At this point, just about everyone agrees: It was not a good week for John McCain.
The New York Times' Elisabeth Bumiller, for example, has an interesting article Friday, a look back at how McCain fared over the past few days. It's not a rosy picture. Bumiller starts off by observing, "Senator John McCain's presidential campaign recovered from a near-death experience almost exactly a year ago, and political candidates stumble in and out of troughs all the time. But it is safe to say that Mr. McCain, the presumptive Republican nominee, is not having a spectacular week."
To bolster her point, she turned to Ed Rollins, a veteran Republican strategist who was working for former Arkansas Gov. Mike Huckabee earlier this year. "McCain is having a disastrous week," Rollins said. "It would have been better if he had just kept a low profile and stayed out of the limelight. He got dragged into making a lot of stupid comments about Obama, and there's been this tremendous contrast with the visuals, which is what a lot of people pay attention to."

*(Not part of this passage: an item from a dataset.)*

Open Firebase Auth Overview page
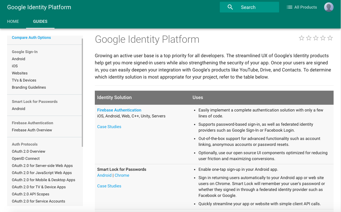 [x=32, y=130]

And though she quotes one aide, Mark Salter, saying he's not worried, Bumiller notes that McCain's camp is well aware of how the week has gone. "Campaign advisers to Mr. McCain say that the mood is not good at headquarters in Arlington, Va., and that the week got off to a bad start when Mr. McCain was photographed in a golf cart with the 84-year-old former President George Bush in the resort town of Kennebunkport, Me.," Bumiller writes. "It was the same day that pictures of Mr. Obama in sleek sunglasses alongside Gen. David H. Petraeus in a helicopter in Iraq were beamed all over the world."
Separately, Politico's Mike Allen asks a very good question: "Do we think that the Republican effort to goad Obama into taking a foreign trip will be written about in textbooks as a GOOD idea?"
And at NBC's First Read blog, in a post written by Chuck Todd, Mark Murray and Domenico Montanaro, there's this:
So was this week a turning point in the presidential race? The Obama campaign certainly believes it was, and that this will be the moment that Obama grabs the lead for good. If McCain never catches up at this point, his campaign's actions this week (its blistering criticism of Obama and the media, the visuals it picked, its body language, its VP games) will get second-guessed for months ... Watching McCain chasing the news cycle and his inability to not let Obama get under his skin -- and the campaign's -- suggests that they could be reactive from this day forward. Why, for instance, did the campaign insist on the equal treatment (see network interviews) this week and not simply attempt to create its own week of coverage from the nets? They were second fiddle all week, and seemed to almost demand being highlighted in that way.